Compel the Reader to Read the Next Sentence

The Writing Cooperative: 10 Unusual But Critical Edit Checks Before You Hit Publish

There’s some incredibly good advice here.

Each time you read your piece focus on one checklist item. In your first pass, read your copy out loud. See where you stumble. On your second pass, move to the second checklist item. With each pass, look at your piece through a different lens.

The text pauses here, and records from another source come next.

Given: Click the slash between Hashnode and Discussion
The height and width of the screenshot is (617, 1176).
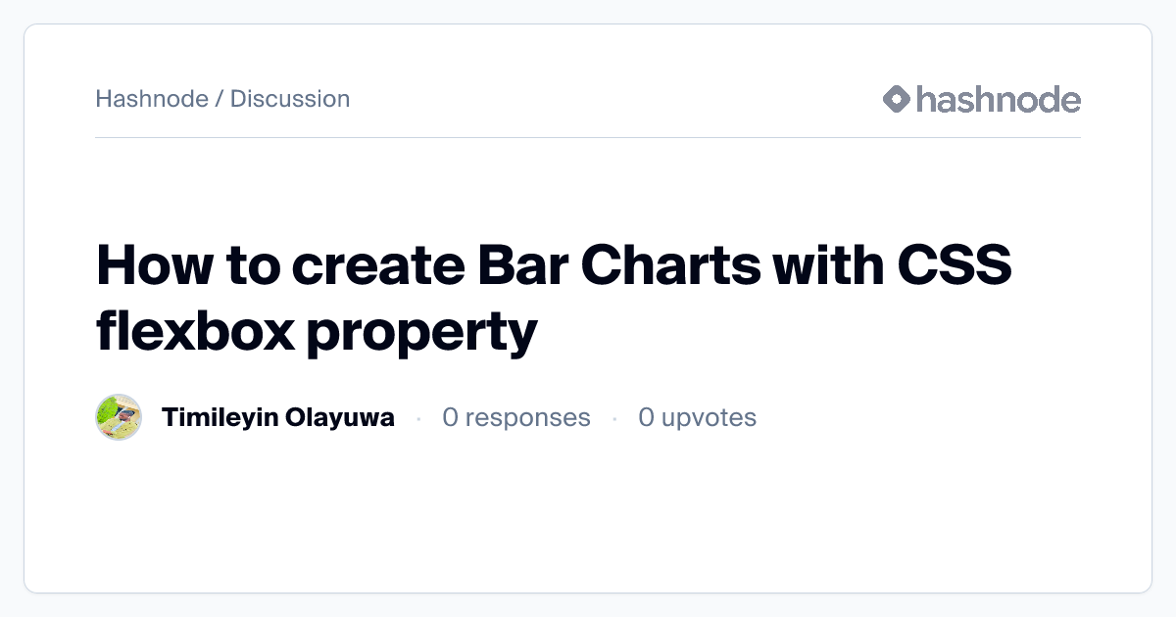Looking at the screenshot, I should tap(220, 99).
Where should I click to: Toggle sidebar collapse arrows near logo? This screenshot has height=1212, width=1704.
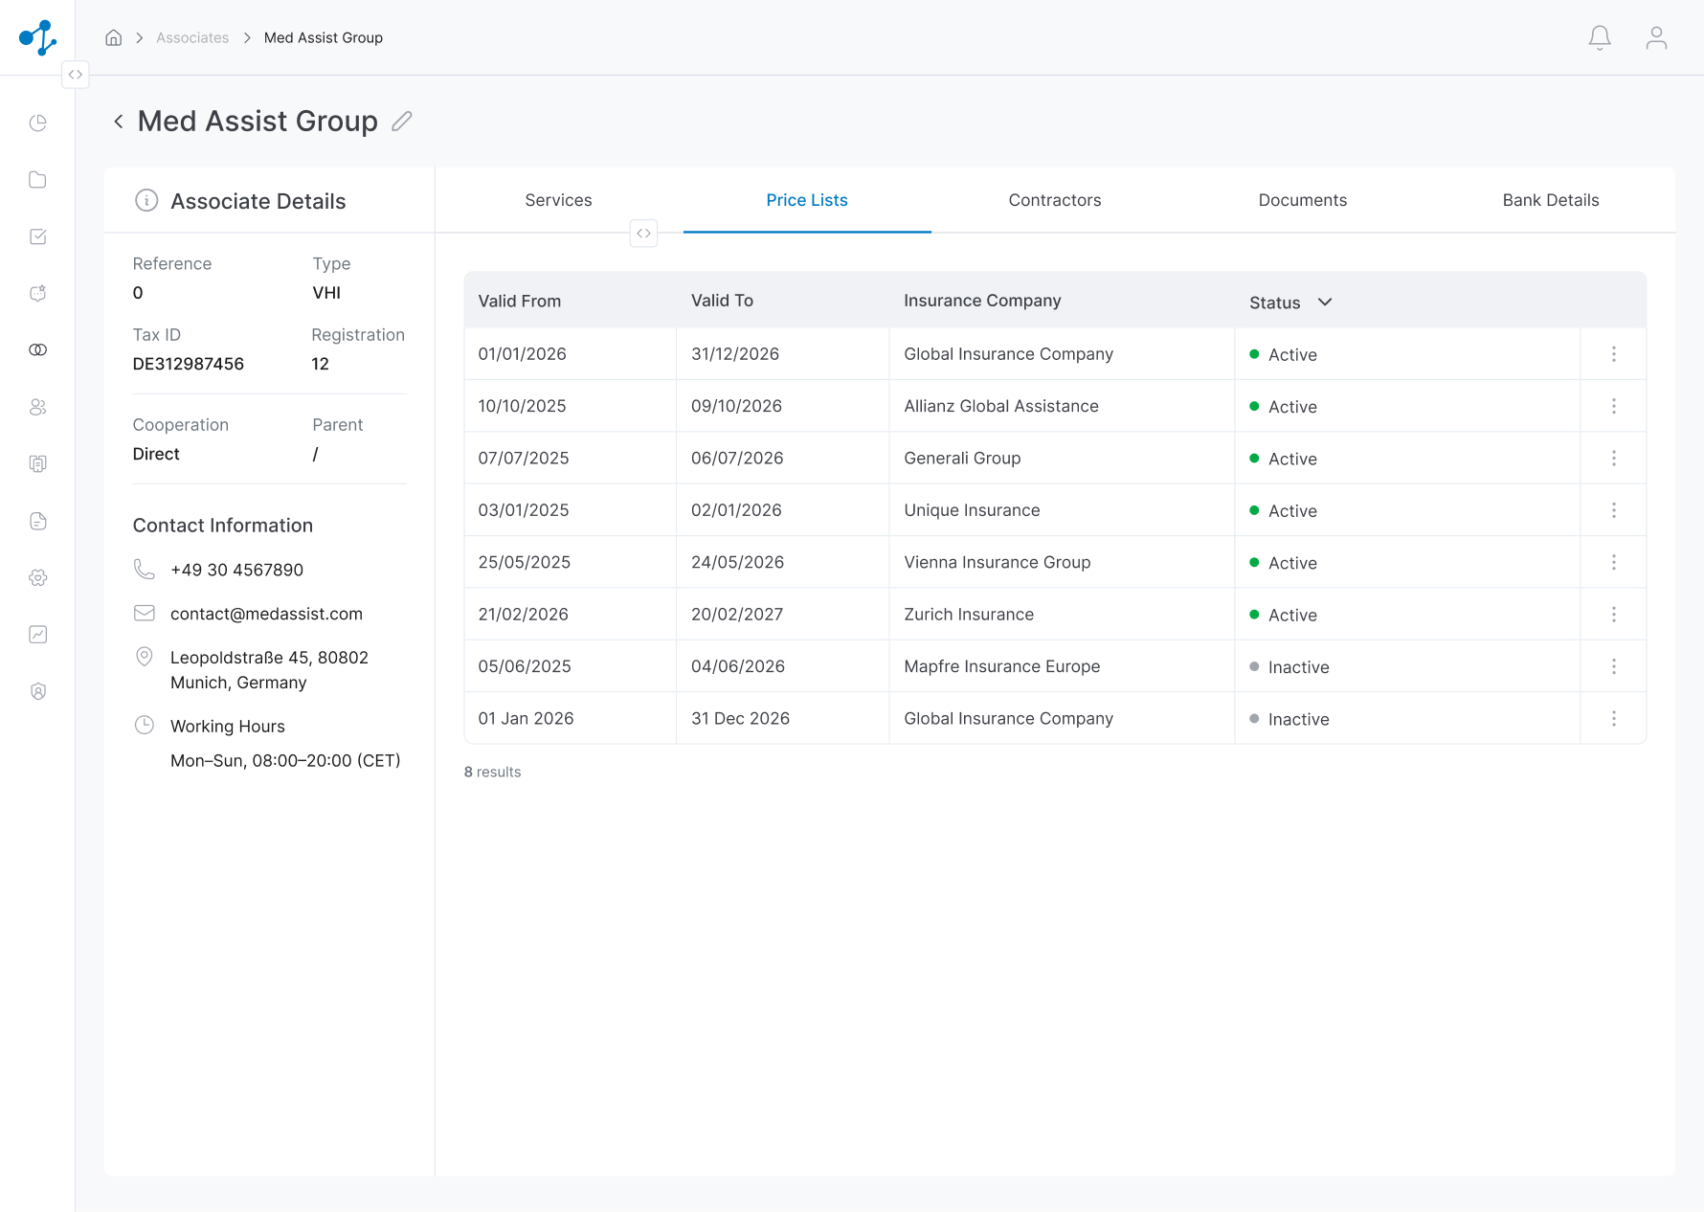pyautogui.click(x=76, y=75)
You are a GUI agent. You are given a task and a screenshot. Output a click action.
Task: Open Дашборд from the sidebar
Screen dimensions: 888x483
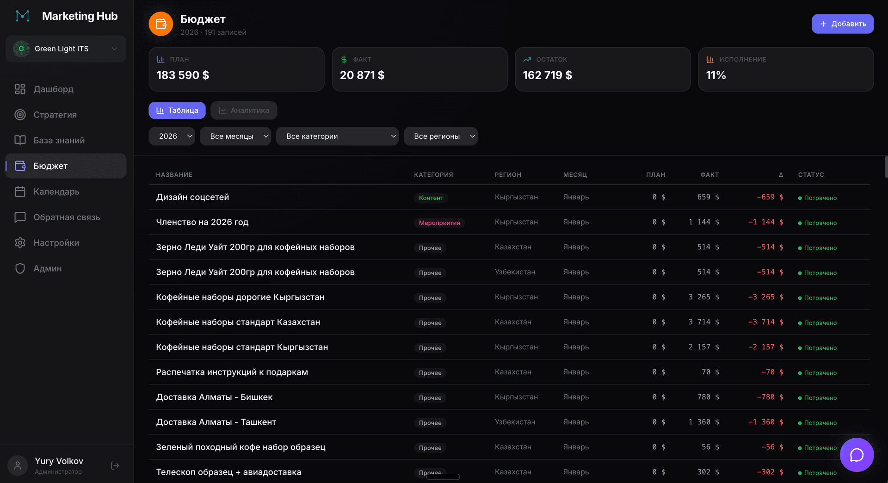(x=53, y=89)
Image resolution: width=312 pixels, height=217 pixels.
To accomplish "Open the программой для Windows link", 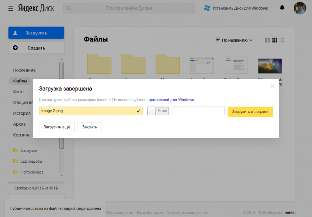I will [170, 100].
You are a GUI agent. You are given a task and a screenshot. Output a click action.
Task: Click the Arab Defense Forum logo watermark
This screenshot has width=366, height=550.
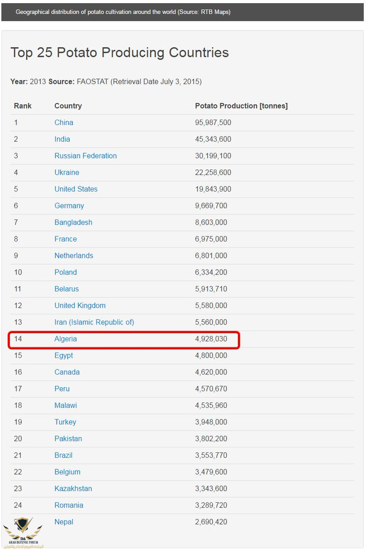(x=23, y=533)
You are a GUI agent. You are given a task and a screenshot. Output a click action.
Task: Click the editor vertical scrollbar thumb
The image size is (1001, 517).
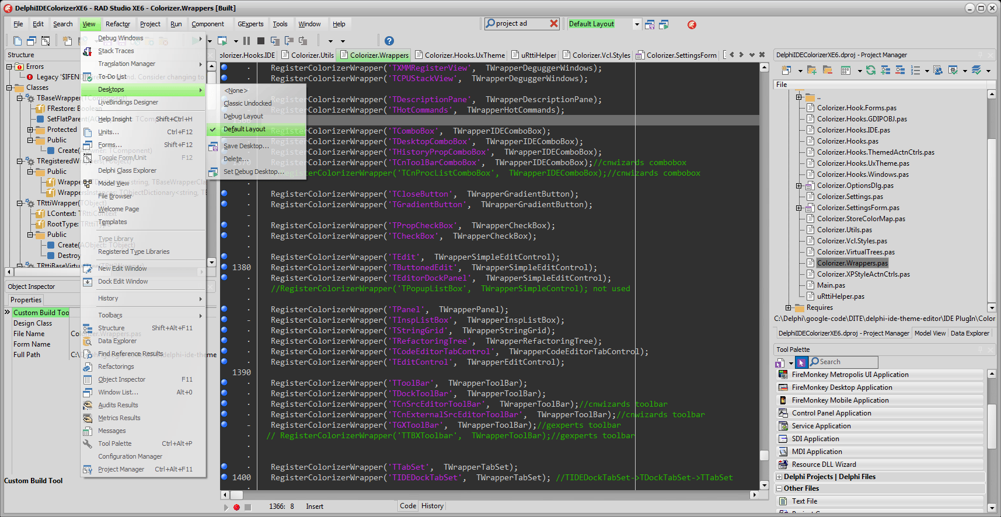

I know that I can really benefit from the edits suggested in this article, and I hope you’ll find them useful as well.

“Snape Is Suspishous.”

Mashable: This 9-Year-Old Girl Is Reading “Harry Potter” For The First Time, And She’s Writing Down All Her Questions

“In class, her teacher is trying to get them to wonder and question as they read. Sometimes the teacher has said to write things down,” Eschmann told BuzzFeed. “She decided to take this questioning very seriously and had a bundle of little pieces of white paper.”

We’ve read the first four Harry Potter books with our daughter now, and it’s fun to see what a similar journey this little girl has taken. As an adult, it’s pretty easy to see plot holes and inconsistencies, but to the child in all of us, this series is simply magical.